Ecco, a proposito di Twitter: in questi giorni esce di scena il suo fondatore Jack Dorsey, quello che nel 2013 fu protagonista dell’IPO sul NYSE, con le azioni che - collocate a 26 USD - salirono fino a 45 USD, dando a Twitter Inc. una valutazione di circa 31 miliardi (miliardi!) di dollari. Oggi il titolo Twitter vale quasi 46 dollari e Dorsey è al 190esimo posto, nella classifica dei multi-milionari secondo Forbes, con un patrimonio personale di 11,8 miliardi (miliardi!) di dollari.

Conclusione, che ovviamente vale per (quasi) tutte le start up turistiche e digitali, non solo blinkoo: facciamo che il solo, unico, immutabile modello di business è quotarsi in borsa e/o vendere la start up a qualcuno che la quoterà successivamente? E dopo, ottenuti i soldi, comprarsi un mega-yacht e trasferirsi ai Caraibi? Così magari, se sei fortunato, incontri Jack Dorsey e vi fate un drink.

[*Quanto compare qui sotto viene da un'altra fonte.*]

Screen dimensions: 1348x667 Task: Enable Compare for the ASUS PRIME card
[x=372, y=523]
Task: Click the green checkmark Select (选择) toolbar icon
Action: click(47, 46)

P.S. su LinkedIn questo post è stato visualizzato quasi 4.000 volte e ha ottenuto decine di commenti (uno solo a favore delle start up, TUTTI gli altri dalla mia parte) quindi pubblico un aggiornamento, dedicato a un'altra start up, della quale si è occupato nientedimeno che il Corriere della Sera: trattasi di Offtryp, progetto di due giovani viaggiatori milanesi (ora tre) che - partendo dal presupposto che (cit.): “Troppe agenzie di viaggi sono costrette ad alzare i prezzi visto la decrescita della domanda, dovuta a una digitalizzazione povera e a un mancato adattamento al mercato di oggi” - hanno capito come si vendono viaggi on line. Offtryp funziona così: rispondi a una serie di domande (gusti, interessi, budget) e ricevi un preventivo, di due tipi: quello "base", che costa 6 euro e dove non puoi cambiare una virgola, ti arriva via email in 5 giorni; quello "pro", che invece di euro ne costa 35, dove puoi fare 5 (non di più) modifiche all'itinerario e ti arriva in 3 giorni. “Il tutto” recita il sito “interamente modificabile e prenotabile con un solo click”. Insomma, paghi per avere un preventivo. Che ti arriva minimo dopo 3 giorni. Il prossimo obbiettivo? chiede il Corriere al founder: “Chiudere un secondo round di investimento, per poter implementare al meglio la piattaforma ed espanderci il più possibile”. Ah ecco.